PROVIDED ENTRIES section start
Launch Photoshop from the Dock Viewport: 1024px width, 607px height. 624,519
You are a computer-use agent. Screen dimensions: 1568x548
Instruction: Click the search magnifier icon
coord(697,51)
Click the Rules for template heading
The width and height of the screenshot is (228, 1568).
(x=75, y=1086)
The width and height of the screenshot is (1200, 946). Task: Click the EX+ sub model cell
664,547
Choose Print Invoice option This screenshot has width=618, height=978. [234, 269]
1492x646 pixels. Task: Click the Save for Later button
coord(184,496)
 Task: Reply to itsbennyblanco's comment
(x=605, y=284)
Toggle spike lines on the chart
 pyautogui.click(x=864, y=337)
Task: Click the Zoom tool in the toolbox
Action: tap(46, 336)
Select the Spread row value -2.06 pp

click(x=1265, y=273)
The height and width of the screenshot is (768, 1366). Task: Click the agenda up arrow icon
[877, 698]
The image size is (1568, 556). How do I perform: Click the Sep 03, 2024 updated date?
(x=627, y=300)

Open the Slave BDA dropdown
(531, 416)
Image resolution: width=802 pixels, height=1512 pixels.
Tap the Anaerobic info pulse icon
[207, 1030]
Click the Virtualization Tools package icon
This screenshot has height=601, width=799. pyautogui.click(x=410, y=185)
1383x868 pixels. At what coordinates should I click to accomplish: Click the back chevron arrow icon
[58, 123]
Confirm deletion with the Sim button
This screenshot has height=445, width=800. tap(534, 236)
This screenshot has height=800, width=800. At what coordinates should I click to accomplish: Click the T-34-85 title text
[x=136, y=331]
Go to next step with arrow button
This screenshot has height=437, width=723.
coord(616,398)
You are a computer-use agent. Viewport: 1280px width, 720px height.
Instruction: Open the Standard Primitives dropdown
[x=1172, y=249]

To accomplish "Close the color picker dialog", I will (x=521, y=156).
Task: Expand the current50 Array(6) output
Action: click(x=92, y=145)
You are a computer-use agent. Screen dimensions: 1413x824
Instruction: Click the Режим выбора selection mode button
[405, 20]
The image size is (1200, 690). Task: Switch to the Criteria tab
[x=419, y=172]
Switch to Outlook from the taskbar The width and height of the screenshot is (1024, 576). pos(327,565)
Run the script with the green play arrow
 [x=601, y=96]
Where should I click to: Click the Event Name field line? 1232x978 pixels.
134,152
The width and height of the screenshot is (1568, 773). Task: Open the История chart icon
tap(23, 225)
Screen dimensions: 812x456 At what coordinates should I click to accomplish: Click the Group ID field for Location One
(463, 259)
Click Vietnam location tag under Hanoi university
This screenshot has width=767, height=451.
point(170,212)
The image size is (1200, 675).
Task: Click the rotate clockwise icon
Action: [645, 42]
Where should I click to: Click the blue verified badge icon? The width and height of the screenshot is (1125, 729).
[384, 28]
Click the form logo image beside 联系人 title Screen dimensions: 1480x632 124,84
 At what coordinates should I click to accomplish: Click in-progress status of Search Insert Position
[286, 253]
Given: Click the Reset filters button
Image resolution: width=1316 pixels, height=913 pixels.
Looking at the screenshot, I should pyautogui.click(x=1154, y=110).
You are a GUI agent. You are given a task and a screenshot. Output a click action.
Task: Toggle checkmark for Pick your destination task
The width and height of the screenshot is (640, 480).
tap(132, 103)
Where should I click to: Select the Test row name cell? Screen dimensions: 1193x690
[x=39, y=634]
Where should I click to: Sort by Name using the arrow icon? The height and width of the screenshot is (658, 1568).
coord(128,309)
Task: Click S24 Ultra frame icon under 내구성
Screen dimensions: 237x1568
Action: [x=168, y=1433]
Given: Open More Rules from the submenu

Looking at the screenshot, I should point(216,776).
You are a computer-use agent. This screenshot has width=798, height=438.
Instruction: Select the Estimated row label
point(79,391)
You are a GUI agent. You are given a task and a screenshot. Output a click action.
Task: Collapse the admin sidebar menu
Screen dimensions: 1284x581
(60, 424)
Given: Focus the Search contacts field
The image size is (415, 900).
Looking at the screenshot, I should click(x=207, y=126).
PROVIDED ENTRIES section end
● **ASSIGNMENT**
Among the lines of the records above, count those containing the word "agent", then give the number by itself.

● **RESPONSE TO THIS EXERCISE**
6